- Location of Wallagrass, Maine
- Coordinates: 47°08′56″N 68°37′50″W﻿ / ﻿47.14889°N 68.63056°W
- Country: United States
- State: Maine
- County: Aroostook
- Villages: Wallagrass Soldier Pond

Area
- • Total: 40.80 sq mi (105.67 km^{2})
- • Land: 40.10 sq mi (103.86 km^{2})
- • Water: 0.70 sq mi (1.81 km^{2})
- Elevation: 843 ft (257 m)

Population (2020)
- • Total: 519
- • Density: 13/sq mi (5/km^{2})
- Time zone: UTC-5 (Eastern (EST))
- • Summer (DST): UTC-4 (EDT)
- ZIP code: 04781
- Area code: 207
- FIPS code: 23-79865
- GNIS feature ID: 582788

= Wallagrass, Maine =

Town in Maine, United States

Wallagrass is a town in Aroostook County, Maine, United States. The population was 519 at the 2020 census.

==Geography==
According to the United States Census Bureau, the town has a total area of 40.80 sqmi, of which 40.10 sqmi is land and 0.70 sqmi is water.

==Demographics==

Historical population
| Census | Pop. | Note | %± |
| 1870 | 297 |  | — |
| 1880 | 431 |  | 45.1% |
| 1890 | 595 |  | 38.1% |
| 1900 | 784 |  | 31.8% |
| 1910 | 1,004 |  | 28.1% |
| 1920 | 1,144 |  | 13.9% |
| 1930 | 1,145 |  | 0.1% |
| 1940 | 1,123 |  | −1.9% |
| 1950 | 1,035 |  | −7.8% |
| 1960 | 818 |  | −21.0% |
| 1970 | 617 |  | −24.6% |
| 1980 | 653 |  | 5.8% |
| 1990 | 582 |  | −10.9% |
| 2000 | 561 |  | −3.6% |
| 2010 | 546 |  | −2.7% |
| 2020 | 519 |  | −4.9% |
U.S. Decennial Census

===2010 census===
As of the census of 2010, there were 546 people, 244 households, and 162 families living in the town. The population density was 13.6 PD/sqmi. There were 309 housing units at an average density of 7.7 /sqmi. The racial makeup of the town was 97.6% White, 0.9% African American, 0.4% Native American, and 1.1% from two or more races. Hispanic or Latino of any race were 0.5% of the population.
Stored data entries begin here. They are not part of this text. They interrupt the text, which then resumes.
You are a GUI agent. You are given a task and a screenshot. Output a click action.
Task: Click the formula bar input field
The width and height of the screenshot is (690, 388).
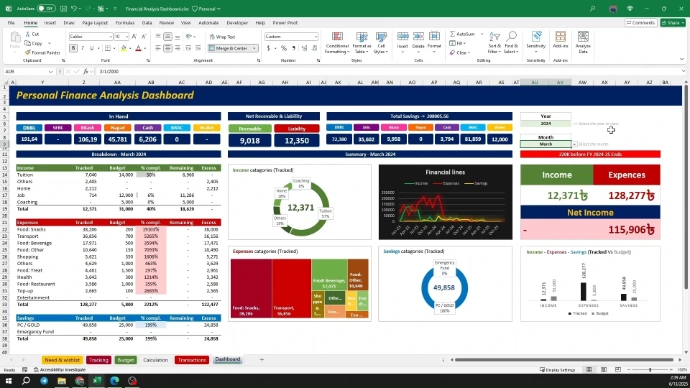click(387, 71)
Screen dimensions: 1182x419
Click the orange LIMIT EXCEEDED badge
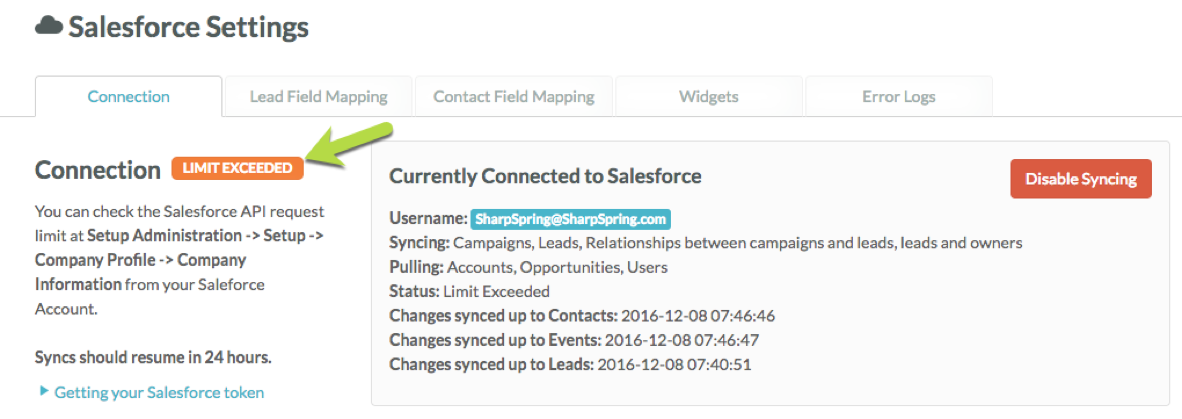[237, 168]
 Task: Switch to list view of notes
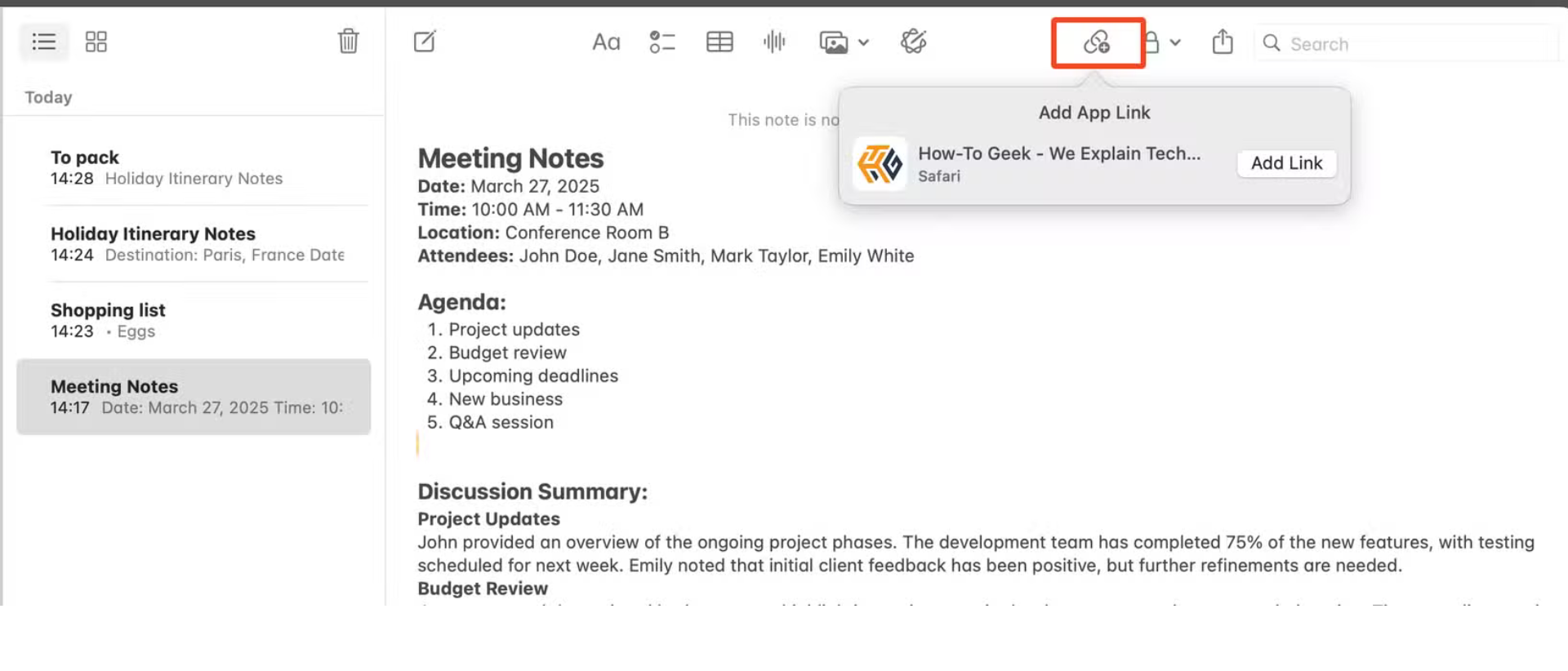click(x=44, y=42)
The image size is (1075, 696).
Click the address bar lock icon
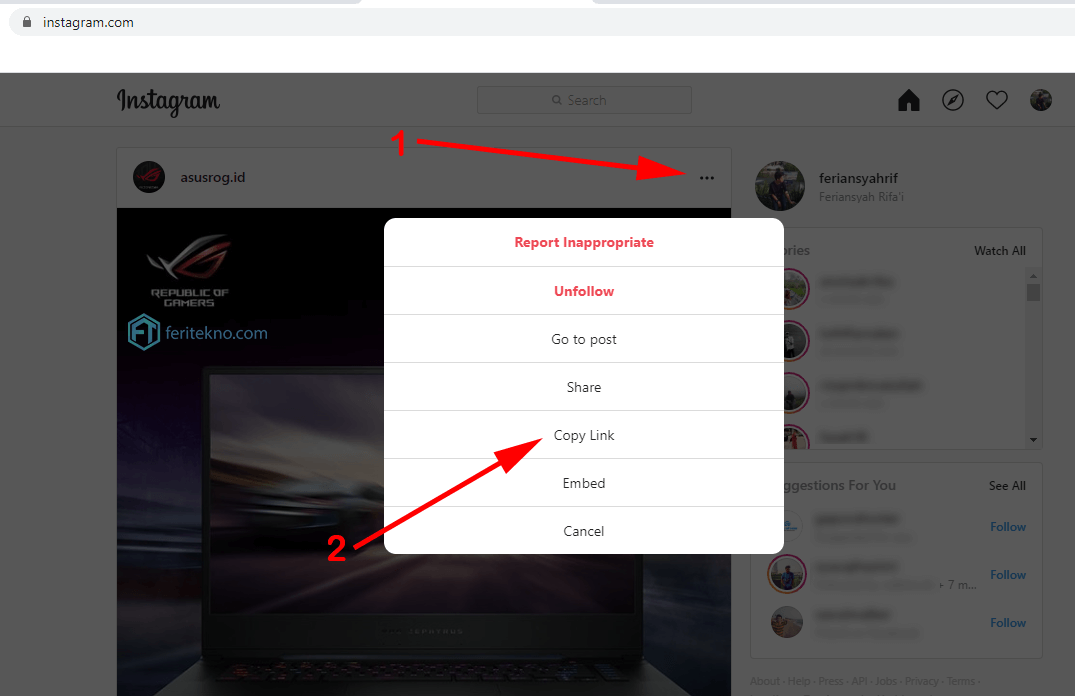27,22
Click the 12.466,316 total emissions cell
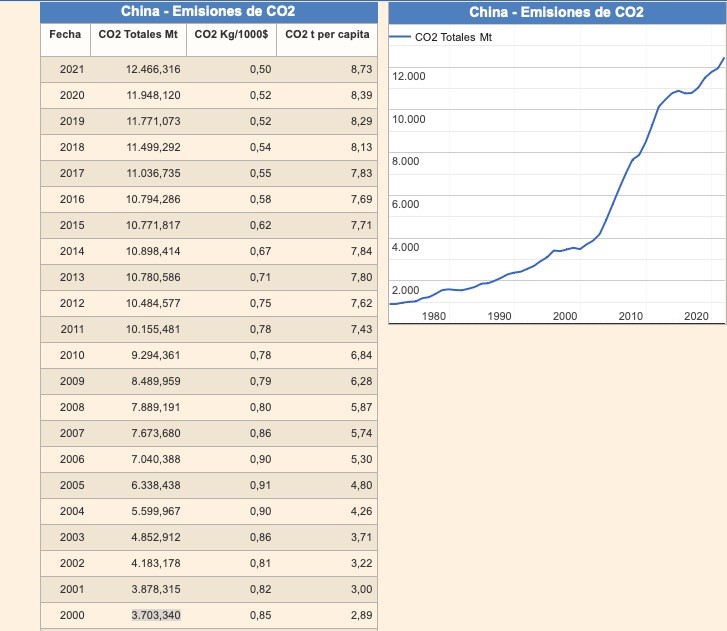 click(x=153, y=69)
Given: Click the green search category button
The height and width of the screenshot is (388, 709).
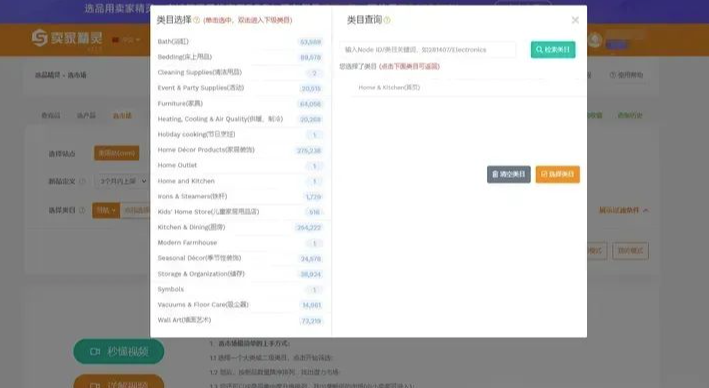Looking at the screenshot, I should 553,50.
There were 244 households, of which 21.7% had children under the age of 18 living with them, 58.6% were married couples living together, 4.1% had a female householder with no husband present, 3.7% had a male householder with no wife present, and 33.6% were non-families. 25.4% of all households were made up of individuals, and 10.7% had someone living alone who was 65 years of age or older. The average household size was 2.24 and the average family size was 2.69.

The median age in the town was 47.3 years. 17.8% of residents were under the age of 18; 6.3% were between the ages of 18 and 24; 22.7% were from 25 to 44; 33.9% were from 45 to 64; and 19.2% were 65 years of age or older. The gender makeup of the town was 51.8% male and 48.2% female.

===2000 census===

| Languages (2000) | Percent |
|---|---|
| Spoke French at home | 64.41% |
| Spoke English at home | 35.59% |

As of the census of 2000, there were 561 people, 217 households, and 159 families living in the town. The population density was 14.1 people per square mile (5.4/km^{2}). There were 308 housing units at an average density of 7.7 per square mile (3.0/km^{2}). The racial makeup of the town was 99.29% White, 0.53% from other races, and 0.18% from two or more races. Hispanic or Latino of any race were 0.53% of the population.

There were 217 households, out of which 34.6% had children under the age of 18 living with them, 65.9% were married couples living together, 3.2% had a female householder with no husband present, and 26.7% were non-families. 22.6% of all households were made up of individuals, and 8.8% had someone living alone who was 65 years of age or older. The average household size was 2.59 and the average family size was 3.06.

In the town, the population was spread out, with 26.6% under the age of 18, 6.4% from 18 to 24, 29.9% from 25 to 44, 23.2% from 45 to 64, and 13.9% who were 65 years of age or older. The median age was 38 years. For every 100 females, there were 101.1 males. For every 100 females age 18 and over, there were 98.1 males.

The median income for a household in the town was $29,464, and the median income for a family was $35,000. Males had a median income of $28,125 versus $20,625 for females. The per capita income for the town was $13,802. About 9.5% of families and 11.5% of the population were below the poverty line, including 8.5% of those under age 18 and 23.7% of those age 65 or over.